Sylvia Dorothy Mitchell (Forbes-Harper) married Peter Forbes-Harper after VJ Day. Sylvia was a Modified Typex Operator and Shift Leader at Bletchley Park. She and Peter wrote letters to each other regularly. Peter was posted to Cairo, Egypt so like many couples Peter and Sylvia were separated for much of the war. After three years of separation, Peter is becoming impatient and tells Sylvia that he wants to marry her at the earliest convenience. In this excerpt, from a letter dated just before VE Day, Peter says that he would like a new photograph of Sylvia; “because it does help a little to bring you a little closer to me, specially when I know it has only been taken a few weeks back.”
In this letter Sylvia writes to Peter in eager anticipation of his return. Written just after VJ Day when Sylvia had left Bletchley Park, it was only a matter of weeks before Peter would return home from Cairo to marry Sylvia. However, the wedding arrangements didn’t go quite as smoothly as the couple would have liked. Peter’s departure from Egypt was delayed which meant that the wedding had to be postponed for several days. After many years of wartime turmoil, the couple married in September 1945 in London.
On 27 December 1941, Alan Michell and Glenys Davies tied the knot at St Andrews Church in Dinas Powys, Wales.

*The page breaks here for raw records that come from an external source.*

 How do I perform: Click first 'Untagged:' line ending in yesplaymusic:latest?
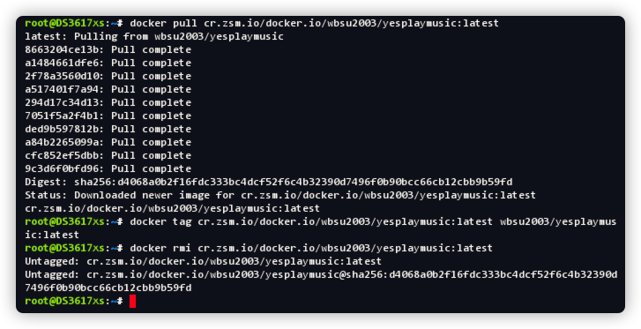tap(203, 261)
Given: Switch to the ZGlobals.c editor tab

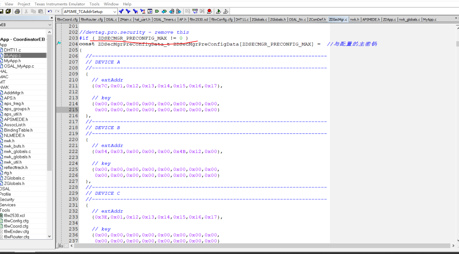Looking at the screenshot, I should (259, 19).

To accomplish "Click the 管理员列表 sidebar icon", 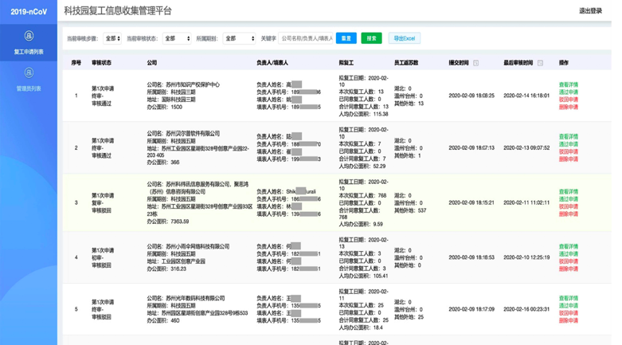I will point(29,73).
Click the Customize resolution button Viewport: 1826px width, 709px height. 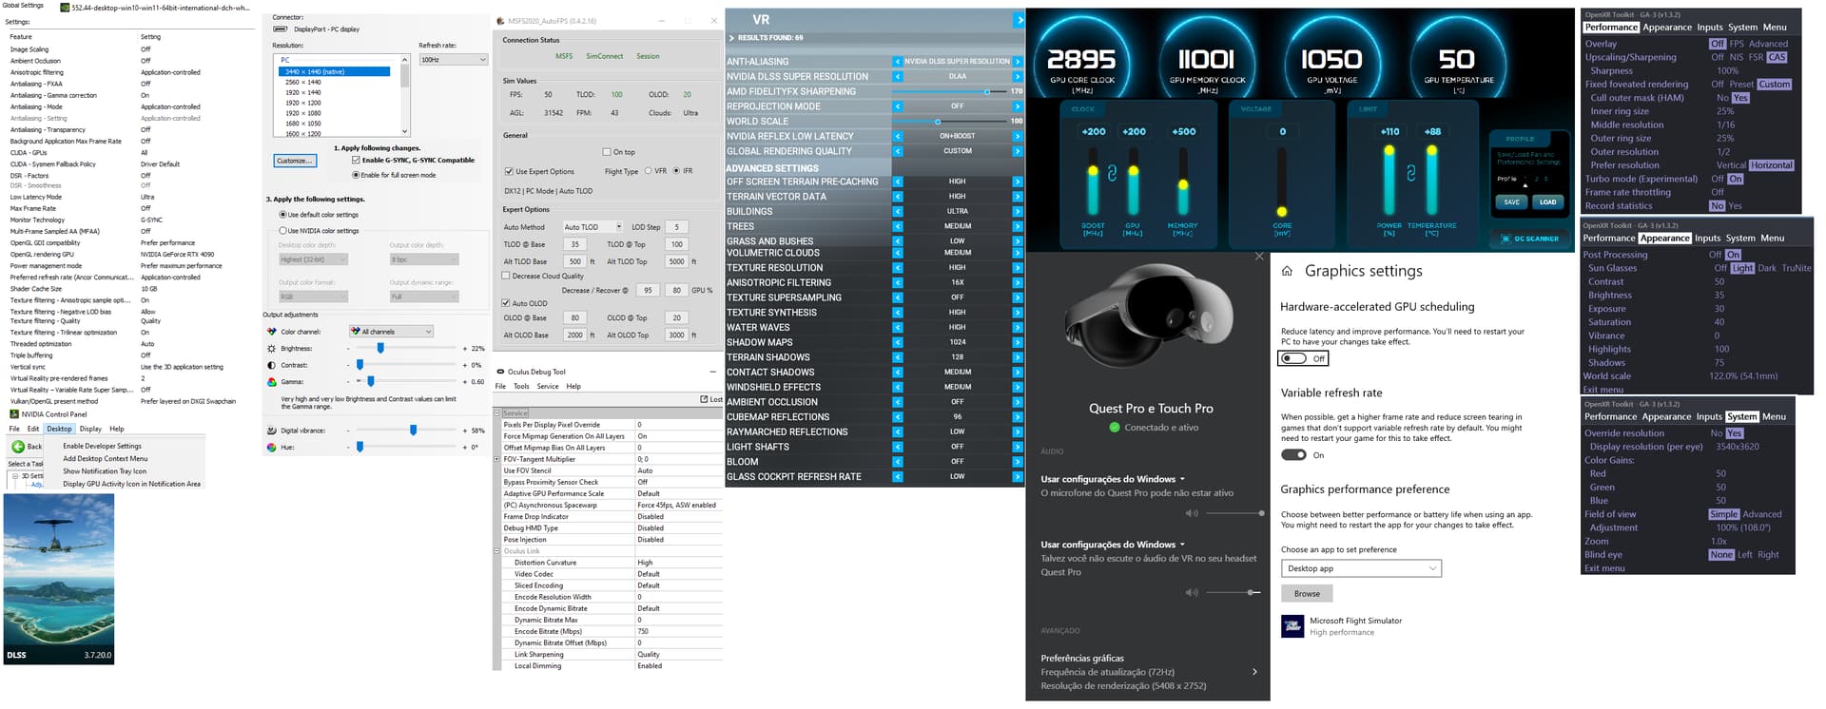click(x=293, y=161)
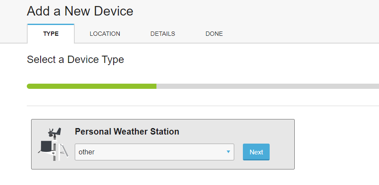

Alan was posted to Bletchley Park at around the same time and brought his new wife to stay locally at the gatehouse of Liscombe Park. While living there Glenys gave birth to their first child, attended by Lady Bonsor of Liscombe Park.
While on leave from her role in Block D at Bletchley Park in 1944, Elizabeth Louise Varnham met her future husband John Frame. Soon after their meeting, John was posted to Delhi, India, working in the Cypher Section. The pair wrote to each other until John was demobbed in early 1946. Elizabeth stayed at Bletchley Park after VJ Day and in this letter to John written in October 1945 she explains that she has been to a very jolly farewell dance and that she’s sure he doesn’t mind her going out to a party because; “there is no one but you Johnny. You are the one I dream about, and want to spend the rest of my life with”. The reality of wartime relationships is highlighted later in the letter when Elizabeth explains her fear that something might have happened to John when his regular letters were delayed due to a storm for almost a week. Happily, John and Elizabeth were married in Spring 1946 in Elizabeth’s hometown of Meopham, Kent.
James ‘Jimmy’ Thirsk met his wife Irene Joan Watkins at Bletchley Park and the pair married in summer 1945 after VE Day. Jimmy had seen Joan around and knew she worked in the Fusion Room, but it wasn’t until much later when they were both billeted at the Shenley Road camp that they finally met. Jimmy recalls their first meeting; “She was a Sergeant and I was a Sergeant Major at that time and we were in the Sergeants’ Mess, where there was a lot more fraternising.” Jimmy also remembers that Bletchley Park had quite a relaxed approach to couples who were stepping-out.
Barbarie Malim (Rowntree) was working in Hut 4 when she got married. As part of Naval Section she worked under the direction of Frank Birch and Walter Ettinghausen. Both Birch and Ettinghausen have signed this makeshift congratulatory greeting card from colleagues wishing Barbarie “love and best wishes for your future happiness”. Written on very fragile wartime paper, with a government seal used to create a decorative bow, this is a rare survivor from the archive.
Helene Lovie Taylor (Aldwinckle) worked at Bletchley Park from 1942 primarily in Hut 6. Helene married John Aldwinckle in February 1945. She remembers heading down to London to celebrate VE Day with her new husband. John had been with an RAF special duties squadron, dropping SOE agents, and had only just arrived back in England a couple of days before VE Day.